Dayton let out a collective "Oh no he didn't" when Republican presidential candidate Marco Rubio praised the Wright Brothers for the airplane and described them as “two brothers from Kitty Hawk, North Carolina ” during a Detroit Economic Club speech.
The senator from Florida made one of the biggest missteps anyone hoping to win over Dayton voters could make. He gave our hometown heroes to that credit-stealing state down south.
Daytonians take the Wrights very, very seriously.
Wilbur may have been born in Indiana, but like Dayton native Orville, was raised and schooled in city. The brother did most of their work here despite what North Carolina would have you believe.

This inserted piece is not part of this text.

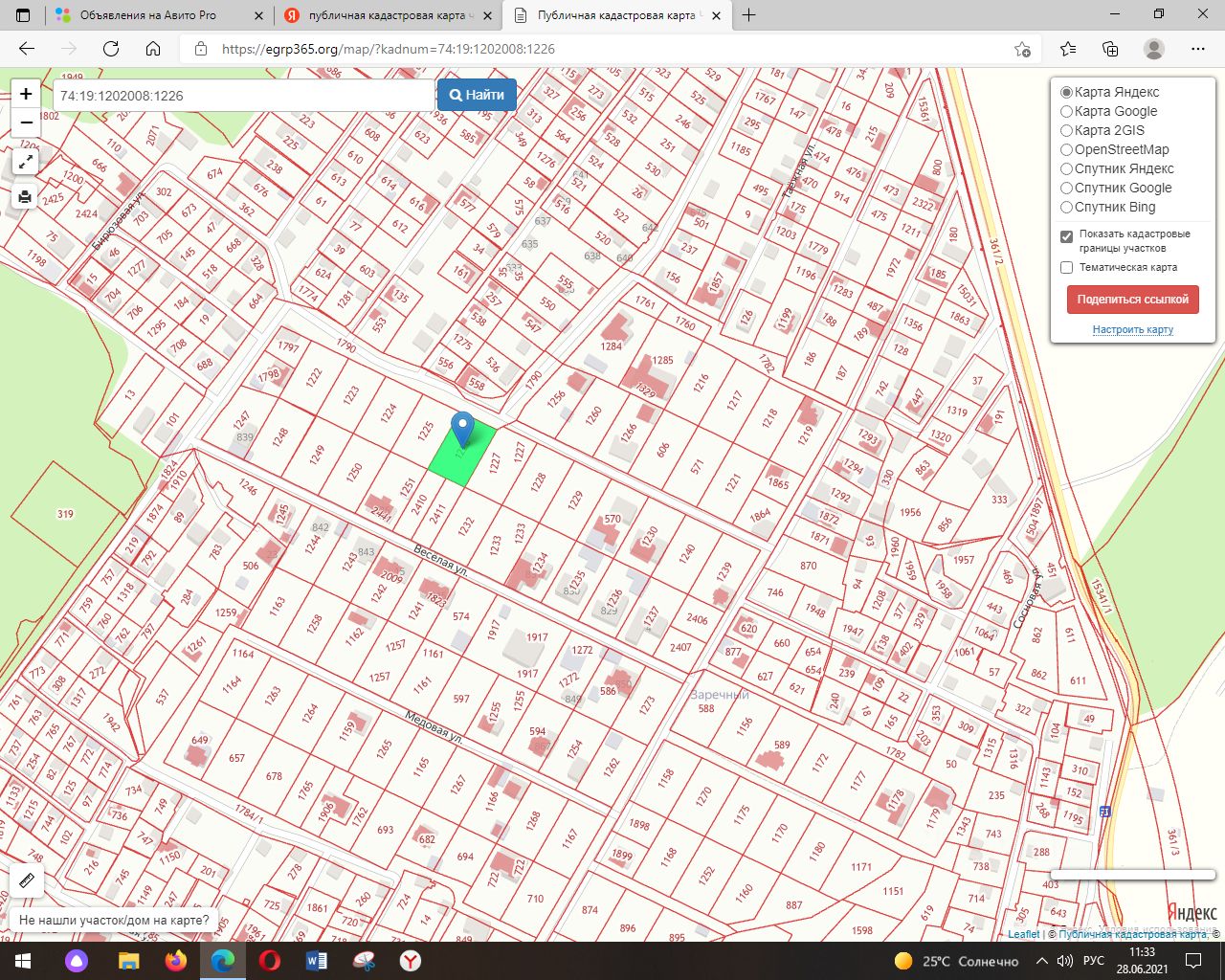This screenshot has width=1225, height=980.
Task: Enable Тематическая карта checkbox
Action: tap(1066, 268)
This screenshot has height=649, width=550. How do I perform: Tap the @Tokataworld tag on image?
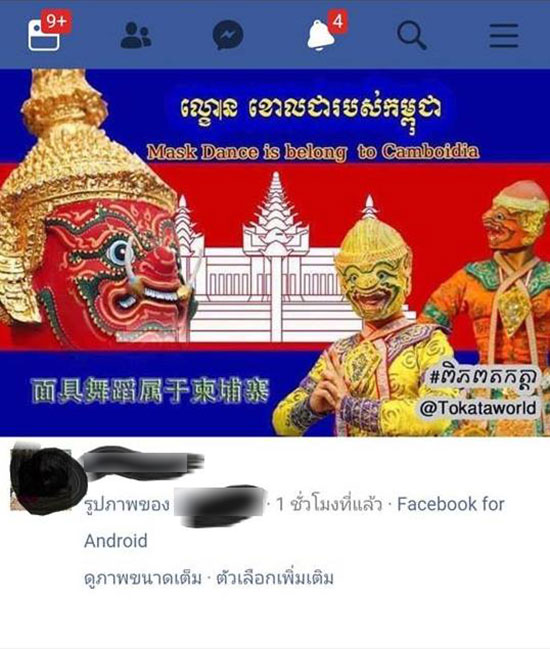pyautogui.click(x=478, y=408)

Rubio obviously should take our Which Wright Quiz. They should require it in North Carolina schools.
The thought of those three letters grouped together is enough to make most Daytonians seethe.
Founded here as National Cash Register in 1884, NCR Corp. turkey-kicked Dayton square in the chest with its June 2009 announcement that it would relocate its headquarters and nearly 1,300 jobs to the Atlanta area.

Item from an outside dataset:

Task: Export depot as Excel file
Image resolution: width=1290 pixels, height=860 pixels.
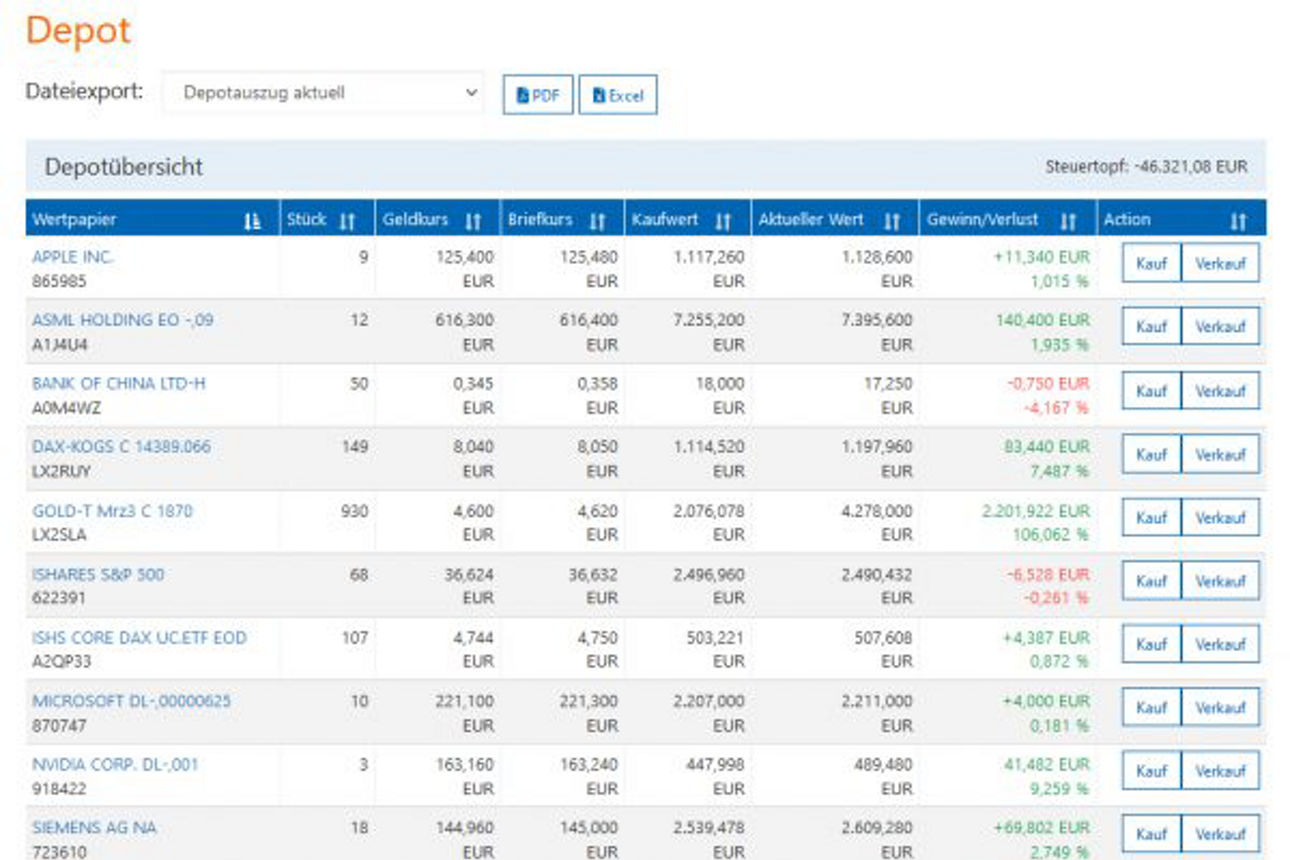Action: point(618,96)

Like Lebron leaving Cleveland, it wasn't that NCR left, it was the Cartman-like way that it happened.
The company dissed Ohio citizens and politicians.
NASA played the role of stupid jerk-face when it decided against retiring one of four shuttles at the National Museum of the United States Air Force in 2011.
The Space Shuttle Exhibit we got instead is nice ( it features NASA's first Crew Compartment Trainer), but it is not a space shuttle.
Don't even think about it.
The base is among the Buckeye State's largest employers with 27,000 military members, civilian and government contractor employees. With its 8,145 acres, it is considered the largest employer at a single site in Ohio.
Wright State grads and supports don't take to kindly to those who screw up the university's name. Vice President Joe Biden learned this when he accidently referred to Wright State as Wayne State during a campaign stop at Wright State. Oops!
Politicians should also probably avoid saying "Wrong State."
Cassano’s or Marion's as the square-cut pizza leader is always up for debate, but don't talk smack about Dayton square-cut style pizza. It is easy to pick up, share and is delicious.